● **PROBLEM TO WORK ON**
Beginning with the first line, copy out each line of the material until the line containing "Click the magenta" has been copied as well.
*** Block opens ***
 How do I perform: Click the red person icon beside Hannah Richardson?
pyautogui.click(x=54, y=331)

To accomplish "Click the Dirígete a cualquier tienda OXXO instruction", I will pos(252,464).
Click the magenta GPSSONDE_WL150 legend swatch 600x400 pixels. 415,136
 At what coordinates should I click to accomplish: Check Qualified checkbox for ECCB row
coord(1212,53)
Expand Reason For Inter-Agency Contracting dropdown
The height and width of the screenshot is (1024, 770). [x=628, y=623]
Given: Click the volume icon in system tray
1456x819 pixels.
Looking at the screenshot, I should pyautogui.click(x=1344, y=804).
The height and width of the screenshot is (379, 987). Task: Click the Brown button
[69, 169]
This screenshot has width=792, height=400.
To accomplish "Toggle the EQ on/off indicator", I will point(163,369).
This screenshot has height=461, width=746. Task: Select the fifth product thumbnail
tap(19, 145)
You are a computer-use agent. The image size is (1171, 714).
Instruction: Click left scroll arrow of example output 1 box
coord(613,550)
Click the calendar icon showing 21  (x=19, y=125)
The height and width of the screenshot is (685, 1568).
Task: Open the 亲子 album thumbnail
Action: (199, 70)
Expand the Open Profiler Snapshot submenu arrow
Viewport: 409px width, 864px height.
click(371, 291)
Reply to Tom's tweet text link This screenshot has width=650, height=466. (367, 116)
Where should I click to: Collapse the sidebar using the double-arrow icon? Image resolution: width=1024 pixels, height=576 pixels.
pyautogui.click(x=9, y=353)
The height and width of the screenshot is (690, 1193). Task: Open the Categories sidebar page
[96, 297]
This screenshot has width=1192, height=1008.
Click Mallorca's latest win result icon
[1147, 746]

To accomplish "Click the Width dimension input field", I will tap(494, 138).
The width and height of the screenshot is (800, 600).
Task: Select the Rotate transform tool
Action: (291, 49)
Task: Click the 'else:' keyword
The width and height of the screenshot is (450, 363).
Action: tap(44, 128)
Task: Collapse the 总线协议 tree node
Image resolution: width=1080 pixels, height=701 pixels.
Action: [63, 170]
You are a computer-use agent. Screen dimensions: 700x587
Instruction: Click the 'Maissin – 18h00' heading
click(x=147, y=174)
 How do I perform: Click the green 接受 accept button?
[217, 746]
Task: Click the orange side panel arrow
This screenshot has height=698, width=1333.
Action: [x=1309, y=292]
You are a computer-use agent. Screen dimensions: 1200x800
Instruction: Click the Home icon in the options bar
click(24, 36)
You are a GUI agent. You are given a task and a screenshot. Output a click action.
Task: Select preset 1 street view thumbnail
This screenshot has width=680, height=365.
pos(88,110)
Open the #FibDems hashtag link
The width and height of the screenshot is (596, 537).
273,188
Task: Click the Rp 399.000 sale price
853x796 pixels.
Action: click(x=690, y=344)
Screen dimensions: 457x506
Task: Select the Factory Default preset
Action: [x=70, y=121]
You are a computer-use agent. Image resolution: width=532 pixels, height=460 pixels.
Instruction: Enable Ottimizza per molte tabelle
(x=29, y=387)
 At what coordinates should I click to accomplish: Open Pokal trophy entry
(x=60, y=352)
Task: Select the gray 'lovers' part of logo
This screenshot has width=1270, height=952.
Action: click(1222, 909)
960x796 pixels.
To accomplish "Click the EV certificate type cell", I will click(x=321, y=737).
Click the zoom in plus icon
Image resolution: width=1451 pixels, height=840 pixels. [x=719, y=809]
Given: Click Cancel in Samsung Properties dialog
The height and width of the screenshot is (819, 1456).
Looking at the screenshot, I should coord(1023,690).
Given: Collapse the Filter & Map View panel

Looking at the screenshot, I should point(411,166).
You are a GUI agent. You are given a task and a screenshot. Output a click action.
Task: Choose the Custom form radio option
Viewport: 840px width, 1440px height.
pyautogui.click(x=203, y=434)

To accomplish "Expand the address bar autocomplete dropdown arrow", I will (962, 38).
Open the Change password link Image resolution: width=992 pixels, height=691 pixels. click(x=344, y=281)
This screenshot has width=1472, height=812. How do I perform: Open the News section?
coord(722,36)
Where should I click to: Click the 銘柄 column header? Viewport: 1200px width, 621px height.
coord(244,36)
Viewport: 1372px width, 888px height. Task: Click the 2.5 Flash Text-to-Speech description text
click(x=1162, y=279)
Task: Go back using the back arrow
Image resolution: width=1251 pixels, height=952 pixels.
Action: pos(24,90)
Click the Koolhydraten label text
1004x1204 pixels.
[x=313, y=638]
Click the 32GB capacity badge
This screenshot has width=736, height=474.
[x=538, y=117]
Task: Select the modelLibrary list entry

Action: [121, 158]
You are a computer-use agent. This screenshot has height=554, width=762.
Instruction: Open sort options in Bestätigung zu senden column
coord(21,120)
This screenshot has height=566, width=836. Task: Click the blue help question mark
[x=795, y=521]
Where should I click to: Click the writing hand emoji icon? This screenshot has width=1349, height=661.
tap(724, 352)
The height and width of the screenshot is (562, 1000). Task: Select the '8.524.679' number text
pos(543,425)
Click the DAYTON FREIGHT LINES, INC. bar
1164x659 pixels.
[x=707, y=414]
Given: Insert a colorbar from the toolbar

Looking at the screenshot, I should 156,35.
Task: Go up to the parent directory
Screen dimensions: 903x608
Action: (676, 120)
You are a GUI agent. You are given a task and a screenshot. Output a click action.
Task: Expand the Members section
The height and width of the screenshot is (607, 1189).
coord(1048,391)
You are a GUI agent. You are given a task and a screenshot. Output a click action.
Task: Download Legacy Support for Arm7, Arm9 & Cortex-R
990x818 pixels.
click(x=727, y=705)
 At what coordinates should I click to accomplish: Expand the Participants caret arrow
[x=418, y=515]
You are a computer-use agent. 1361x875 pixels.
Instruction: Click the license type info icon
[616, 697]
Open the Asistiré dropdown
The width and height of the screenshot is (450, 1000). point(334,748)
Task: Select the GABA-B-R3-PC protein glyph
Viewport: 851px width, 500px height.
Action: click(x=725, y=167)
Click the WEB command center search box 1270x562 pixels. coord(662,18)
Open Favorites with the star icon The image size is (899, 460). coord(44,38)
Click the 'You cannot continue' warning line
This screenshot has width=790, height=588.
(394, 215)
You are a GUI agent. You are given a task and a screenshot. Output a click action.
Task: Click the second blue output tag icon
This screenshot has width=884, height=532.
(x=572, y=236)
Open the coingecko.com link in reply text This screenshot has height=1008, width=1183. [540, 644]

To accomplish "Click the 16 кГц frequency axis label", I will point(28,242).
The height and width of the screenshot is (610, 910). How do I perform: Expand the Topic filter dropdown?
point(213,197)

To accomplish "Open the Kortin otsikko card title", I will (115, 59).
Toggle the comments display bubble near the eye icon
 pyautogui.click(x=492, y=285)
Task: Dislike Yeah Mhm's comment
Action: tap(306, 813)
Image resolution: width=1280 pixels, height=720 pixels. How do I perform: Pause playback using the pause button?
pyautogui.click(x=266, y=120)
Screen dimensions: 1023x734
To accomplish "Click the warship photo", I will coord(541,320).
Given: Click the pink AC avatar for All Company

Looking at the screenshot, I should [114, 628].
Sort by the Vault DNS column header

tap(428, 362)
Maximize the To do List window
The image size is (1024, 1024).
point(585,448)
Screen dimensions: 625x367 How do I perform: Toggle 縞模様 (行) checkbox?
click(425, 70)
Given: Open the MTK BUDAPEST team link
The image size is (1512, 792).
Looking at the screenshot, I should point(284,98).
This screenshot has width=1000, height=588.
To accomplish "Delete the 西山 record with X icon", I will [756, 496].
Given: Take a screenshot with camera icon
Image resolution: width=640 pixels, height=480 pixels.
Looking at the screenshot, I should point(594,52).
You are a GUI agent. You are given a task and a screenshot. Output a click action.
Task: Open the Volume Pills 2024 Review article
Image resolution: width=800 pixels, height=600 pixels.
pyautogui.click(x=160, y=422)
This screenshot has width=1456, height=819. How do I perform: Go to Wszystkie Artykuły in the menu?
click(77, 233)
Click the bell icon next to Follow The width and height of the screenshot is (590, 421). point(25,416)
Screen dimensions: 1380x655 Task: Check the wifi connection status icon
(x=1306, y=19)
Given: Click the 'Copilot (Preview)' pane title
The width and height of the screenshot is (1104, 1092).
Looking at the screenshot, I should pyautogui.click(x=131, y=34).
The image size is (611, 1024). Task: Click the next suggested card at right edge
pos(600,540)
*** Block closes ***
● **SOLUTION TO THE PROBLEM**
 How do I perform: Click the red person icon beside Hannah Richardson?
pyautogui.click(x=54, y=331)

To accomplish "Click the Dirígete a cualquier tienda OXXO instruction", I will pos(252,464).
Click the magenta GPSSONDE_WL150 legend swatch 600x400 pixels. 415,136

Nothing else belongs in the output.